Tuesday, October 19, 2004

Garbled Crap -- Buncha stuff bugging me

Sorry for no new post yesterday (believe it or not, the CNB actually has readers). Sick kid and work doings took over. However, in light of the loyal CNB readers, CNB promises to post new content each and every weekday for you to read and immediately forget -- with the election coming up, likely weekends as well. Anyhoo, back to the usual load of crap . . .

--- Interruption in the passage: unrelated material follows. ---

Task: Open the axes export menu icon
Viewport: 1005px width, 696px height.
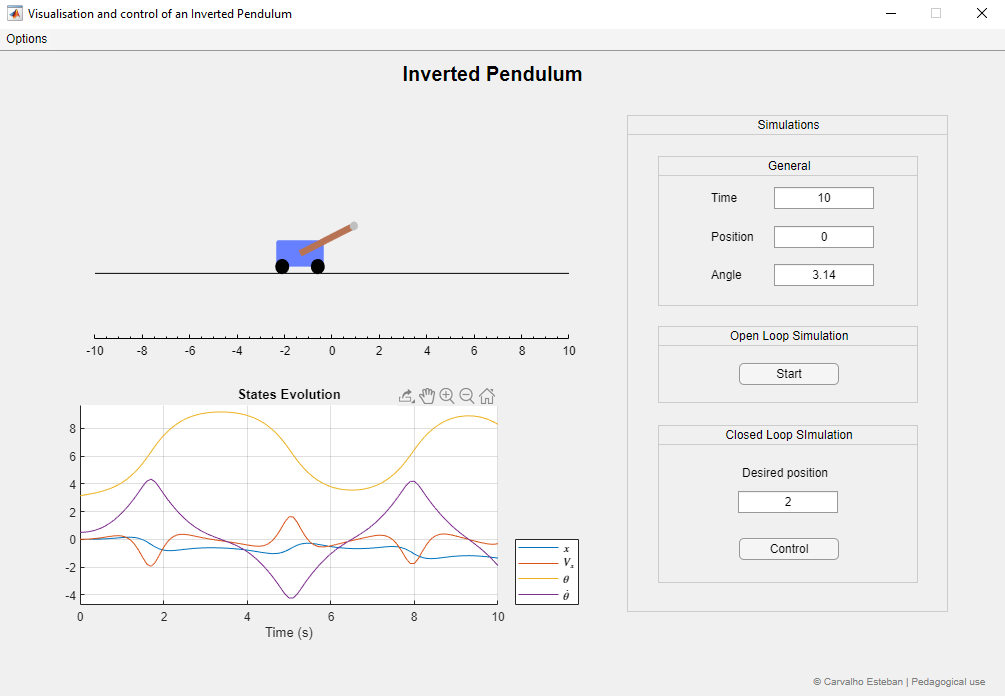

  1. For the second time in a week, Pres. Bush gave what his folks told the press would be a "major policy speech" on terrorism, which would merit television coverage, in that he is the President and we all want to know what major policies he has. However, as he did last week, he made his normal stump speech with NO NEW POLICY ANNOUNCEMENTS, although this time he delivered more pointed attacks on Kerry, and, just like last week, it was broadcast live on the cable news networks. Georgieboy: you can't do that. By now, one would think you would understand that misleading people is a lousy way to get them to trust you (then again, the polls seem to refute that statement). Media: -- you can't let him keep doing that without calling him on it (and that means somewhere other that Slate). You'd think Bill O'Reilly and the Jon Stewart-Tucker Carlson donnybrook would keep you guys busy enough.
  2. No more stuff about Mary Cheney. None. She's gay - we all know, and we all ALREADY KNEW. Maybe Kerry should not have mentioned her (nice work, dumbass - way to ride that momentum), but this in no way merited this much discussion.
  3. Uncle on all the polls. There are all sorts of polls: CNN/USA Today/Gallup, a conglomeration that only seems to be missing Disney as a partner; Zogby; Newsweek; Time, which one would logically presume would be partnered with its corportate sibling CNN; the AP, and, of course, the BCS. The problem is, there is no clear answer among them. Maybe the problem is that there really is a 50/50 split in the country over the candidates, maybe it is that they only poll 500 people at a time and then attempt to extrapolate that to a country with a population inching toward 300 million. Whatever the case, they have to stop, or at least my addiction to them has to be curbed.
  4. You don't get to endorse a candidate by copying his talking points. The Chicago Tribune, to which CNB subcribes, endorsed Pres. Bush on Sunday. That is all well and good, although I don't know that I care who a paper likes or doesn't, and the Trib Editorial Board is free to endorse. However, they do not get to parrot the candidate's campaign slogans, which is what the Trib did -- one example: "But for his resoluteness on the defining challenge of our age--a resoluteness John Kerry has not been able to demonstrate--the Chicago Tribune urges the re-election of George W. Bush as president of the United States." Everyone in Chicago knows that the Trib is conservative, but this is not about the paper's ideological leanings. Rather, this is a criticism of intellectual laziness by a usually-respected newspaper -- they even crib the Bush campaign notes on stuff like the $87 billion vote and his alleged plan to pull all US troops out of Iraq. David Corn does a good dissection of it here.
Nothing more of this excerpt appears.